# Task objective
Please rewrite the listing below, replacing every "computer-use agent" with "screen assistant" and leaving everything else unchanged.

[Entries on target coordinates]
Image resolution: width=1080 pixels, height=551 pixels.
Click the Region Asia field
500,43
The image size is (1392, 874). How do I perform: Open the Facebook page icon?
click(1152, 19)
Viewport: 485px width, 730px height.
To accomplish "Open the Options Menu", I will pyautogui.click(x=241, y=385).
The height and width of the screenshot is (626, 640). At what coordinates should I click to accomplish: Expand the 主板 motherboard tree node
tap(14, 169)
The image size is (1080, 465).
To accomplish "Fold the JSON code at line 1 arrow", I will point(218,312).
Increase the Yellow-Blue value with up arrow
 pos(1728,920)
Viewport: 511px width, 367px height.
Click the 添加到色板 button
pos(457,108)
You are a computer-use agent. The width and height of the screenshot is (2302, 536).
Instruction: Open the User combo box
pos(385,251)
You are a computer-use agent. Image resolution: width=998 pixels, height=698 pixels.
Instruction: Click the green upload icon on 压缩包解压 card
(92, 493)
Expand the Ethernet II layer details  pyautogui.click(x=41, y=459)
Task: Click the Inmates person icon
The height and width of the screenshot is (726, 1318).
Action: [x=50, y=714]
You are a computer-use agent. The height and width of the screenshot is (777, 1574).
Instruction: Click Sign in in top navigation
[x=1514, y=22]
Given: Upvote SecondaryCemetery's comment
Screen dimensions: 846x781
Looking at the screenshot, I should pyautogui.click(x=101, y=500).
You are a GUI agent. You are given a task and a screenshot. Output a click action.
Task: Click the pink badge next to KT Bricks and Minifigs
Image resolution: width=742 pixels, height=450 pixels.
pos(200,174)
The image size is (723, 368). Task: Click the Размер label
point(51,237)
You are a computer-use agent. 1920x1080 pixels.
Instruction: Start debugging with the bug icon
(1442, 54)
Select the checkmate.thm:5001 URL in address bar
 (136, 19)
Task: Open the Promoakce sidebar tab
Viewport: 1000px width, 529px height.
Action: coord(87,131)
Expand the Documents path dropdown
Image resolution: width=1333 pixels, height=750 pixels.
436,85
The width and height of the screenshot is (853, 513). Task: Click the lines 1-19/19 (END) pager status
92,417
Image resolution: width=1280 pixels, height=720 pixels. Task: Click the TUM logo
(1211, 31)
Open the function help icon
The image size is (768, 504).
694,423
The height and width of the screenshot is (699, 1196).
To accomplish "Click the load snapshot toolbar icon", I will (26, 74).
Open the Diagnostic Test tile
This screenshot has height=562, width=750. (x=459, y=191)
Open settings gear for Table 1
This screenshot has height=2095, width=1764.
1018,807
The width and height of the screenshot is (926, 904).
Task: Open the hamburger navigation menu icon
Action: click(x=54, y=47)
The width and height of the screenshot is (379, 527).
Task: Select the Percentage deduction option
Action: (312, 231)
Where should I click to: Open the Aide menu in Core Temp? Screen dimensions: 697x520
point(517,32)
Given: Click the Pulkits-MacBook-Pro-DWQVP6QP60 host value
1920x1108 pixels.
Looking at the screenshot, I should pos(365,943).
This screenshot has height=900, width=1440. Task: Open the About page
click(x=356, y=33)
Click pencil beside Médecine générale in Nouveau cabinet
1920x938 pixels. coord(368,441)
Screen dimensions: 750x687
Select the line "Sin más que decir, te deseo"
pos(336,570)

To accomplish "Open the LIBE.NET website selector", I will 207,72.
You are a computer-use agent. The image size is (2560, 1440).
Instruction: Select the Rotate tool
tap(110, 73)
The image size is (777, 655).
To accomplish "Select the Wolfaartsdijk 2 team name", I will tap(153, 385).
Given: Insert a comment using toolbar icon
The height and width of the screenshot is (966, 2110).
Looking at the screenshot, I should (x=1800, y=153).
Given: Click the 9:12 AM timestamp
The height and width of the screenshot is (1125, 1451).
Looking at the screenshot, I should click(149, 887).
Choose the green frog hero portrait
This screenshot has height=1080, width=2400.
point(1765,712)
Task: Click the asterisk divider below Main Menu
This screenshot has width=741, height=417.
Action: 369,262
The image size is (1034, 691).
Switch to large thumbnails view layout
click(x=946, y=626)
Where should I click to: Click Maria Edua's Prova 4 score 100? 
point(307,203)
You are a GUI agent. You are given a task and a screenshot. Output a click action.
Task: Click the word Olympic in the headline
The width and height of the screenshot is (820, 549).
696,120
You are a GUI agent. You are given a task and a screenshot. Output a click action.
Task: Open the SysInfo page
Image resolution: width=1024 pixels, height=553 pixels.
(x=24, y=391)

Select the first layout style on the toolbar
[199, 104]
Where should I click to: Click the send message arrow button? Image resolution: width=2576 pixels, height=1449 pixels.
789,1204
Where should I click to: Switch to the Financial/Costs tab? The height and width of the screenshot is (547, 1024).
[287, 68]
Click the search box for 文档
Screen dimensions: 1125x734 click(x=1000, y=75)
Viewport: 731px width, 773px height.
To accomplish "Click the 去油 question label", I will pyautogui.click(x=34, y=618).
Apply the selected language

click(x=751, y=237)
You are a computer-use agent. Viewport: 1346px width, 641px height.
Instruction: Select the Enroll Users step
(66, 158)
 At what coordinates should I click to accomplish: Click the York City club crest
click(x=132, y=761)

# Full solution
Image resolution: width=1080 pixels, height=551 pixels.
Click the Region Asia field
500,43
The image size is (1392, 874). How do I perform: Open the Facebook page icon?
click(1152, 19)
Viewport: 485px width, 730px height.
To accomplish "Open the Options Menu", I will pyautogui.click(x=241, y=385).
The height and width of the screenshot is (626, 640). At what coordinates should I click to accomplish: Expand the 主板 motherboard tree node
tap(14, 169)
The image size is (1080, 465).
To accomplish "Fold the JSON code at line 1 arrow", I will point(218,312).
Increase the Yellow-Blue value with up arrow
 pos(1728,920)
Viewport: 511px width, 367px height.
Click the 添加到色板 button
pos(457,108)
You are a screen assistant. The width and height of the screenshot is (2302, 536).
Instruction: Open the User combo box
pos(385,251)
You are a screen assistant. Image resolution: width=998 pixels, height=698 pixels.
Instruction: Click the green upload icon on 压缩包解压 card
(92, 493)
Expand the Ethernet II layer details  pyautogui.click(x=41, y=459)
Task: Click the Inmates person icon
The height and width of the screenshot is (726, 1318).
Action: [x=50, y=714]
You are a screen assistant. The height and width of the screenshot is (777, 1574).
Instruction: Click Sign in in top navigation
[x=1514, y=22]
Given: Upvote SecondaryCemetery's comment
Screen dimensions: 846x781
Looking at the screenshot, I should pyautogui.click(x=101, y=500).
You are a GUI agent. You are given a task and a screenshot. Output a click action.
Task: Click the pink badge next to KT Bricks and Minifigs
Image resolution: width=742 pixels, height=450 pixels.
pos(200,174)
The image size is (723, 368). Task: Click the Размер label
point(51,237)
You are a screen assistant. 1920x1080 pixels.
Instruction: Start debugging with the bug icon
(1442, 54)
Select the checkmate.thm:5001 URL in address bar
 (136, 19)
Task: Open the Promoakce sidebar tab
Viewport: 1000px width, 529px height.
Action: coord(87,131)
Expand the Documents path dropdown
Image resolution: width=1333 pixels, height=750 pixels.
436,85
The width and height of the screenshot is (853, 513). Task: Click the lines 1-19/19 (END) pager status
92,417
Image resolution: width=1280 pixels, height=720 pixels. Task: Click the TUM logo
(1211, 31)
Open the function help icon
The image size is (768, 504).
694,423
The height and width of the screenshot is (699, 1196).
To accomplish "Click the load snapshot toolbar icon", I will (26, 74).
Open the Diagnostic Test tile
This screenshot has height=562, width=750. (x=459, y=191)
Open settings gear for Table 1
This screenshot has height=2095, width=1764.
1018,807
The width and height of the screenshot is (926, 904).
Task: Open the hamburger navigation menu icon
Action: click(x=54, y=47)
The width and height of the screenshot is (379, 527).
Task: Select the Percentage deduction option
Action: (312, 231)
Where should I click to: Open the Aide menu in Core Temp? Screen dimensions: 697x520
point(517,32)
Given: Click the Pulkits-MacBook-Pro-DWQVP6QP60 host value
1920x1108 pixels.
Looking at the screenshot, I should pos(365,943).
This screenshot has height=900, width=1440. Task: Open the About page
click(x=356, y=33)
Click pencil beside Médecine générale in Nouveau cabinet
1920x938 pixels. coord(368,441)
Screen dimensions: 750x687
Select the line "Sin más que decir, te deseo"
pos(336,570)

To accomplish "Open the LIBE.NET website selector", I will 207,72.
You are a screen assistant. The image size is (2560, 1440).
Instruction: Select the Rotate tool
tap(110, 73)
The image size is (777, 655).
To accomplish "Select the Wolfaartsdijk 2 team name", I will tap(153, 385).
Given: Insert a comment using toolbar icon
The height and width of the screenshot is (966, 2110).
Looking at the screenshot, I should (x=1800, y=153).
Given: Click the 9:12 AM timestamp
The height and width of the screenshot is (1125, 1451).
Looking at the screenshot, I should click(149, 887).
Choose the green frog hero portrait
This screenshot has height=1080, width=2400.
point(1765,712)
Task: Click the asterisk divider below Main Menu
This screenshot has width=741, height=417.
Action: 369,262
The image size is (1034, 691).
Switch to large thumbnails view layout
click(x=946, y=626)
Where should I click to: Click Maria Edua's Prova 4 score 100? 
point(307,203)
You are a GUI agent. You are given a task and a screenshot. Output a click action.
Task: Click the word Olympic in the headline
The width and height of the screenshot is (820, 549).
696,120
You are a GUI agent. You are given a task and a screenshot. Output a click action.
Task: Open the SysInfo page
Image resolution: width=1024 pixels, height=553 pixels.
(x=24, y=391)

Select the first layout style on the toolbar
[199, 104]
Where should I click to: Click the send message arrow button? Image resolution: width=2576 pixels, height=1449 pixels.
789,1204
Where should I click to: Switch to the Financial/Costs tab? The height and width of the screenshot is (547, 1024).
[287, 68]
Click the search box for 文档
Screen dimensions: 1125x734 click(x=1000, y=75)
Viewport: 731px width, 773px height.
To accomplish "Click the 去油 question label", I will pyautogui.click(x=34, y=618).
Apply the selected language

click(x=751, y=237)
You are a screen assistant. Viewport: 1346px width, 641px height.
Instruction: Select the Enroll Users step
(66, 158)
 At what coordinates should I click to accomplish: Click the York City club crest
click(x=132, y=761)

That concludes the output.